:: SELECTED TEXT

This is an exponential curve. And you can't afford not to be on the right side of the exponential curve. And that's the biggest lesson, is get your hands dirty.

 

Start turning around and integrating this technology because the human machine team aspect of this is huge. The organizational trust aspect of this is huge. And the lessons that the organization will learn as they start integrating this technology as part of their tactics, techniques, and procedures is huge.

 

Scott Robohn

I would say from my own personal experience, one of the things to be thinking about here is absolutely 100% agree. Just start playing. Start getting used to using a chat-based tool.

 

That's the right place to start. Know that that's not where it stops. But think about how it can change how you get your work done, what your workflows look like.

 

And most people don't think in terms of workflow. Sorry, I'm an industrial engineer undergraduate, and I go way back to process. You have new tooling, power tools, in the form of agentic AI, digital co-workers, if you will.

 

That's a phrase a friend of mine is starting to use. I'm sure it's out there. Think about how you can do work differently and better, not just doing what you do with the occasional chat tool.

 

That's where much of this power is going to come from.

 

Dan Carroll

Well, to your point, the agentic AI and the digital worker is real. Dell has already started putting it basically in our org charts. We have these many physical workers, we have these many digital workers, and the digital workers are assigned to managers.

 

Scott Robohn

And they consume tokens. They do.

 

Dan Carroll

They have a cost and they have an output. They have goals they have to meet. Like the rest of us.

 

Shane Shaneman

Absolutely. And one of the things that NVIDIA developed, and I know we work very collaboratively with Dell on this, is developing blueprints to help customers. Instead of starting with a blank sheet of paper, you've got a blueprint.

 

How do I develop an AI agent for different functions? And so just through build.nvidia.com, customers can go out, they can play with the models, all of our NVIDIA inference microservice NIMS are available, as well as all of our blueprints. And it's a great way to be able to leverage off and have a consultative discussion, engage Dell, talk about the problems that you're trying to solve, how AI agents will be a part of that.

 

They can then help look at the AI factory that Dell and NVIDIA have partnered together to develop, and what size factory is the right fit for what they're trying to do.

 

Scott Robohn

For sure. You're both doing a great job of making some of these complex concepts consumable by myself and listeners. What has this been like for you with your federal agency engagements?

 

I'm not trying to pull anything out or embarrass anyone. What are some of the things that you've really had to educate on and that you've seen lights go off on?

 

Dan Carroll

Well, I'll tell you probably the biggest thing, and this kind of leads back to the beginning of the discussion, is data center readiness. They are all excited to go and try to figure out how to tackle a workload. Helping them understand the requirements for that data center has been something that usually gets people, because everybody's very excited to scope out the GPU.

::::

*EXERCISES TO COMPLETE*
A) Using the conversation about adopting AI, decide whether each statement agrees with it: (i) Dell has put digital workers into its org charts and assigns them to managers. (ii) Scott Robohn says a chat-based tool is where using this technology should end. (iii) Dan Carroll names data center readiness as the biggest thing federal agencies have needed educating on. Answer yes or no for each and quote the deciding words.
B) Carry the conversation about adopting AI forward, starting right after its final sentence.
The records have nothing to do with this.

:: SUPPLIED MATERIAL

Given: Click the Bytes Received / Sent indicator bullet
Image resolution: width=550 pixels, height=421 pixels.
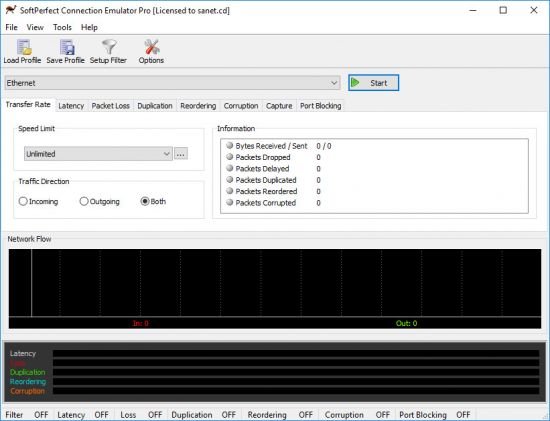Looking at the screenshot, I should (x=230, y=145).

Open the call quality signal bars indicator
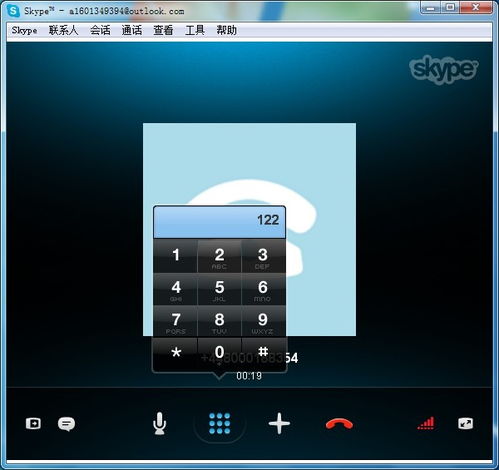tap(426, 423)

::::

*OUTPUTS FOR THE TASKS*
A)
(i) Yes: "Dell has already started putting it basically in our org charts" and "the digital workers are assigned to managers."
(ii) No: "Know that that's not where it stops."
(iii) Yes: "I'll tell you probably the biggest thing, and this kind of leads back to the beginning of the discussion, is data center readiness."

B)
 

They're very excited to scope out the storage and it's like, well, do you have enough power coming in? Is there enough power, not just coming into your building, but in the area available for you?

 

Scott Robohn

Right.

 

Dan Carroll

Which is probably the biggest challenge that we're seeing in the AI space. It isn't unique to the government. The need to find available power sources to drive these data centers is going to be critical.

 

And I love the unique thinking that's coming up across both commercial industry and in the federal space. So we touched on it. The federal government is allowing lands used by the Department of Energy to be co-located with AI data center built for both commercial and government buildings, which is great, like government workloads.

 

And then, of course, if you get into what I'd say is some of the commercial applications and what they're doing, what I'd say is newer investments into newer power solutions. Nuclear is a very interesting area as things are going. And I think it's the right move.

 

Microsoft is an example. They purchased power supply from a reactor that's coming back on through Nile Island. Google has made massive investments into smaller companies that are doing the small modular reactors.

 

Dell, working with its partners, is looking at SMR as well as hydrogen cell as power sources. And one of the other things that gets overlooked, AI and HPC are going to manage those power grids. It's multiple applications.

 

It's a new world for data centers. It isn't just the old, we stick the power in there, but how to manage everything outside the data center to be more efficient.

 

Scott Robohn

That's a great point. And Shane, I want to hear your piece on this too. But one of the things that I've noticed is take any application area and we talk about the infrastructure that we need for AI.

 

I come from largely a networking background, so I think a lot about what network infrastructure needs to look like to support large clusters in this elegant, complicated dance that is low loss and low latency. We have the flip side of how will AI empowered tooling, management tools, orchestration tools, help manage that dance, help manage the grid and help manage air traffic control. The coin is really interesting when you look at both sides of it on a market by market basis.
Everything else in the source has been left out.